I do think the minimum wage has fallen woefully behind economic reality. Those who want it to be $15, however, do not have my support at this time. I think the increase should be more gradual, so everyone can deal with the consequences. It won’t hurt those CEOs of the large corporations one bit, but could be harder on small businesses. Like anything else though, it’s better to get used to the "true" cost of goods and services—meaning without the subsidies, hidden and not, behind their pricing. I heard a comment on the news yesterday that a college grad who worked hard to better herself was resentful that a fast food or other minimum wage worker might earn more than she does in the position she’d been able to find. Some disagree with me, but I share her feelings. I worked at my career a very long time to move up to making ~$15 an hour. I stayed in that job because the degree I earned while working was not in a field that paid even that much. I think moving the minimum wage to $10 per hour would be a great improvement, then to $12, etc.
—Margie Campaigne, Margie’s Green Home Consulting
Can anyone please explain why Andrew Cuomo or any other mastermind politician is qualified to determine what wage a business pays its employees? In a free-market society (which I question that we still have), a business owner pays its workers based on demand and what he or she can afford.
—Todd Black, Black’s Hardware
I agree with the New York State Restaurant Association. The minimum wage should not be specialized to just the fast food industry as that would unfair to workers in other industries. I am unsure of the exact minimum wage laws in New York, but minimum wage rules should only apply to workers 21 years and older. To require businesses to pay part-time teenagers over $10 an hour seems excessive.
—Mike Guche, Canfield & Tack Inc.
Even if the governor has the power to change the minimum wage for fast-food workers why should they be singled out above all the other low-wage earners? I believe that if any changes are to be made they should be done through the normal legislative process.

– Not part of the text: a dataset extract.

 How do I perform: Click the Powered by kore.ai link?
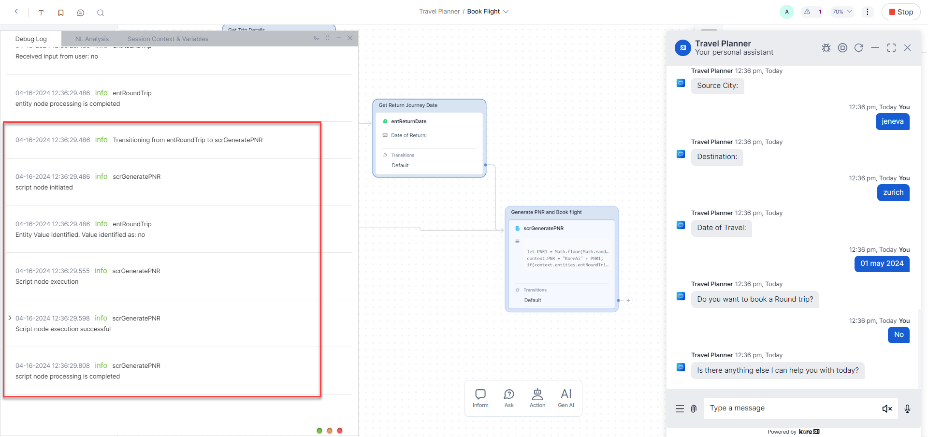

—Craig E. Densmore, Penn Yan
Look how well it’s working in Seattle.
—Frank Gerham Jr.
As the economy improves, so does the labor market. Low-wage nationals like McDonald’s and Wal-Mart have already raised their minimum wage to ensure they can keep good employees. Meanwhile government has raised the minimum wage in places like San Francisco hurting small merchants and causing job losses. Certainly, a hike in the minimum wage will help many people. But, what if you’re one of those who loses their job?
—John Calia, Fairport
I would rather have the job market drive the cost of labor than have government regulate it. Perhaps having the government publicly report the wage statistics for the lowest 1 percent of employees for every business would shame some businesses into increasing wages. Another option is to have an age limit on the minimum wage. For example, have the minimum wage apply to anyone 22 years old and older. This would open the entry level job market for young adults who just need to gain experience. Increasing the minimum wage will only lead to automation of entry level jobs.
No way! Fast-food workers are no more skilled than any other class of labor at or near the minimum wage. This would just be overt bias in favor of those that protest the loudest.
—Hal Gaffin, Fairport
Minimum wage is just that—a minimum. It is not meant to be a living wage and to treat it that way is laughable. To punish restaurants that provide a first job to many teenagers is also a huge mistake. I only hope that rational people will choose to not implement this.
—Tom Wahl Jr.
Instead of hiking the minimum wage for one sector, why not require that all restaurants pay their employees the current minimum wage plus tips. The problem lies in the fact that restaurants are not required to pay their employees minimum wage. Expecting that they will make up the difference from tips. This way of thinking needs to be updated to current standards. They could require all New York employers pay their employees the stated minimum wage. This would include paper delivery people, people in the hotel business. Why just give the restaurant workers a break? Look hard enough and you will find many people legally not making the minimum wage. Then everyone can expect the prices to go up to cover all the required costs associated with wages, both state and federal.